African American Review, Summer, 2004 by Sheila Hassell Hughes
(9.) Borrowing from psychoanalytic and semiotic theories, I take "place" to refer to one's location, situatedness, or the position from which one perceives and speaks to others. One's place, in this sense, determines and is determined by a relation to others that is often oppositional. In relation to place, "space" signals something mere fluid. Space implies freedom of movement, or expansiveness. If place is the point, space is the continuum. In this schema, place signals the particular and immanent, and space the universal and transcendent. The former is not simply contained within the latter, however, for the border is permeable and inside and outside can shift. Space can also imply something that is created in, or hollowed out of, some place or mass.
(10.) D. Harvey, The Conditions of Postmodernity (Oxford: Blackwell, 1989), summarized in Massey 139-40.
(11.) hooks remembers the historical role of African American women in creating "homeplaces"--sites of resistance and healing--for family and community, hooks stresses her appreciation of this as a chosen, rather than essential, role. Barbara Smith discusses her choice of a title in the introduction to Home Girls: A Black Feminist Anthology. "Home girls" refers to girls from "the neighborhood" (a term that encompasses and connects multiple literal black neighborhoods in the U.S.), but it also articulates the need for a home, a "place to be ourselves," to be at home with each other and escape the role of the social outsider. Smith outlines a number of ways that "home" is complicated for black women: the ambivalent role of women in the family, and also the broader black community, in transmitting "fear and shame ... as well as hope" (xxii); the problem of conformity within a group pressed to define itself in opposition to oppression (xxxix); the "psychic violence" of incorporating that oppression as self-hatred; and the need for a concept of the "simultaneity of oppression" for "coalition building" across different social locations.

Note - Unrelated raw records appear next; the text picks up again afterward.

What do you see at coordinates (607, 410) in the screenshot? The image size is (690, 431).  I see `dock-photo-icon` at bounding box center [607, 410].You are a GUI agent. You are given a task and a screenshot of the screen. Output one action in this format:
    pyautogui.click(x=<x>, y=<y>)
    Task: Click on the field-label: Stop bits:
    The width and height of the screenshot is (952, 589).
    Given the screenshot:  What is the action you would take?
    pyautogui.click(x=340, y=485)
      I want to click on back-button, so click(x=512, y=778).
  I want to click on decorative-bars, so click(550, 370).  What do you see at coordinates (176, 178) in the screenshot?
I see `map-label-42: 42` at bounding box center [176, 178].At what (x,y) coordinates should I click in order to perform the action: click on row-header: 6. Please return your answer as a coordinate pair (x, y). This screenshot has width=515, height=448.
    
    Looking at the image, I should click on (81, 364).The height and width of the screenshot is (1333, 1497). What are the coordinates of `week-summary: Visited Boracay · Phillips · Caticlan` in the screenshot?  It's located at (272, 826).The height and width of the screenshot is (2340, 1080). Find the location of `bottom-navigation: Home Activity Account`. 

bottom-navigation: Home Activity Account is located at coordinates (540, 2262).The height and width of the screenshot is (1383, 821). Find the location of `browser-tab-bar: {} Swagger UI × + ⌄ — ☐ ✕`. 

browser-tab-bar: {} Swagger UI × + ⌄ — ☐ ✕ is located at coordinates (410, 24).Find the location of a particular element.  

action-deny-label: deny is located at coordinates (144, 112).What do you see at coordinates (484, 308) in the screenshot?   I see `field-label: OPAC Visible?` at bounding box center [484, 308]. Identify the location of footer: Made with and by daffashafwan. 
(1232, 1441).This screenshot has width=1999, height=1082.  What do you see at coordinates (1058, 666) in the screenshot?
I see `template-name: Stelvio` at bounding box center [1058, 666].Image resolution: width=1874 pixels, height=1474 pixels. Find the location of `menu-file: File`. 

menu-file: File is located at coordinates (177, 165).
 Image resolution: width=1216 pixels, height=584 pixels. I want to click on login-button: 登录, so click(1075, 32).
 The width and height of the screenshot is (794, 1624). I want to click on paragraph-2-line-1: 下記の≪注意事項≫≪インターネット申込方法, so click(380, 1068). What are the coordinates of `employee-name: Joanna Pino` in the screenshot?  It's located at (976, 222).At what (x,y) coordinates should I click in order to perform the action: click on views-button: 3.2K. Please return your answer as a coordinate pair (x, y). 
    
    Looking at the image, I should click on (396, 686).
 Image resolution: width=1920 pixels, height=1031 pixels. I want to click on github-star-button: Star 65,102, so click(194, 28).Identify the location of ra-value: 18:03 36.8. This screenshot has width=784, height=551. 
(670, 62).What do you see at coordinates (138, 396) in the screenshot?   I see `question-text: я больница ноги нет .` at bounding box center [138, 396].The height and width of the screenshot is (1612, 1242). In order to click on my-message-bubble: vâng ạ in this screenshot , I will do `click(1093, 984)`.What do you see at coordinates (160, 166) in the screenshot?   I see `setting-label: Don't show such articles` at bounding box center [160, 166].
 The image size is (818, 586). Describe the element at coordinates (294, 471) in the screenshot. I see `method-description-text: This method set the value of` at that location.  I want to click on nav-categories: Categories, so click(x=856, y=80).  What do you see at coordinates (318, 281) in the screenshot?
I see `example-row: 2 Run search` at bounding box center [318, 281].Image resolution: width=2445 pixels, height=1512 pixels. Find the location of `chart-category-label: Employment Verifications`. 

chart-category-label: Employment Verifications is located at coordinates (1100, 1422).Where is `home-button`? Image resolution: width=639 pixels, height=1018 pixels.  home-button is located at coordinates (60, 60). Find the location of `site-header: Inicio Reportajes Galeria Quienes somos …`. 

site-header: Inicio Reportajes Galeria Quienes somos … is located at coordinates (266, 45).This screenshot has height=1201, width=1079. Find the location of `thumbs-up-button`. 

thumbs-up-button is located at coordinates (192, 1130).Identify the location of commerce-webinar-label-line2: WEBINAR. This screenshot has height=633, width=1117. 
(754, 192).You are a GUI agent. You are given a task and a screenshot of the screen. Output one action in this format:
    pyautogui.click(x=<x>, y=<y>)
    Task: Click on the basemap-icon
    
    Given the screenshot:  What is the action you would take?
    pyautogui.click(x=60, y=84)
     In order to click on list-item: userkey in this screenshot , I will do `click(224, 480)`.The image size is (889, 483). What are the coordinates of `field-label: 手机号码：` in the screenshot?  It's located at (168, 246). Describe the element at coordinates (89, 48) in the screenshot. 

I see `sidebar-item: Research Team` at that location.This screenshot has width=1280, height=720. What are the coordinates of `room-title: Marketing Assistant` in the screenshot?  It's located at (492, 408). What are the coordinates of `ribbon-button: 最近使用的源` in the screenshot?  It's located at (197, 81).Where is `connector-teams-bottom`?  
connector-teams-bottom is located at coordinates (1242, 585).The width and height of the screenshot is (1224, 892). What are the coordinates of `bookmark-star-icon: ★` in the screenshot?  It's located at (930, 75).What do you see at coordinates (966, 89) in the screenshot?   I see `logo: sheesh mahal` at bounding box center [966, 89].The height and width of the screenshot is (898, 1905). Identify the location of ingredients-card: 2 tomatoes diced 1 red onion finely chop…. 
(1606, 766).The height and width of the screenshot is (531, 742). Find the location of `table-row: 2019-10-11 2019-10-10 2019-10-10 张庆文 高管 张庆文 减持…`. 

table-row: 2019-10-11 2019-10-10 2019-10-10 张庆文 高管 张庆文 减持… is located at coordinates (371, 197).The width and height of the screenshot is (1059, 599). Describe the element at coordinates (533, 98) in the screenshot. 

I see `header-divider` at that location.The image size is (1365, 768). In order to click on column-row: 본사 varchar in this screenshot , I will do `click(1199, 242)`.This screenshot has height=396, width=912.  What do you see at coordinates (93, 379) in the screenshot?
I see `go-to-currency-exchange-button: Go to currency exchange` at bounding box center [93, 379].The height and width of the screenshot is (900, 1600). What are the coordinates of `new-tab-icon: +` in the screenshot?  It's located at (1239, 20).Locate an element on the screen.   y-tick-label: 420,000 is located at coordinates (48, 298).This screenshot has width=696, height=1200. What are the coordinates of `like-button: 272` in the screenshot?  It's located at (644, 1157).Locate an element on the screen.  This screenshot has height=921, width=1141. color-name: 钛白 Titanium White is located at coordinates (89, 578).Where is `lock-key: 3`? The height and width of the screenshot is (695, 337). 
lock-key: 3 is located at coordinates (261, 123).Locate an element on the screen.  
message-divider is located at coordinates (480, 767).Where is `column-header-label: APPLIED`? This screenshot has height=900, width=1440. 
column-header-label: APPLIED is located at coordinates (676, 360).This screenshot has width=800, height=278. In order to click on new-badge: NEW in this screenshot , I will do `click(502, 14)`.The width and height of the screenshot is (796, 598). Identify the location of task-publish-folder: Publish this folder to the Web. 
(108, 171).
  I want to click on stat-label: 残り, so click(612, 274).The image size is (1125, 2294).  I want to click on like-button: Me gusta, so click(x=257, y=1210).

(12.) I borrow these terms from Diana Fuss's introduction to Inside/Out: Lesbian Theories, Gay Theories, in which she maps the space of "the closet."
(13.) When Hull presses Brooks about the absence of heroic female figures in her poetry from the sixties and seventies, Brooks explains, "These people who influenced me so much in the late sixties tended to be men.... The women--what can I say about them? ... Well what were the women doing ... aside from amening what the others did.... I didn't say 'Okay, women are supposed to take the back seat and I won't write about them.' ... there was this tendency on the part of the women--announced too--to lift the men up, to heroize them" (Hull and Gallagher 36-37).
(14.) Two tribute anthologies have been published: To Gwen With Love, ed. Brown, et al. (1971); and Say That the River Turns: The Impact of Gwendolyn Brooks, ed. Madhubuti (1987).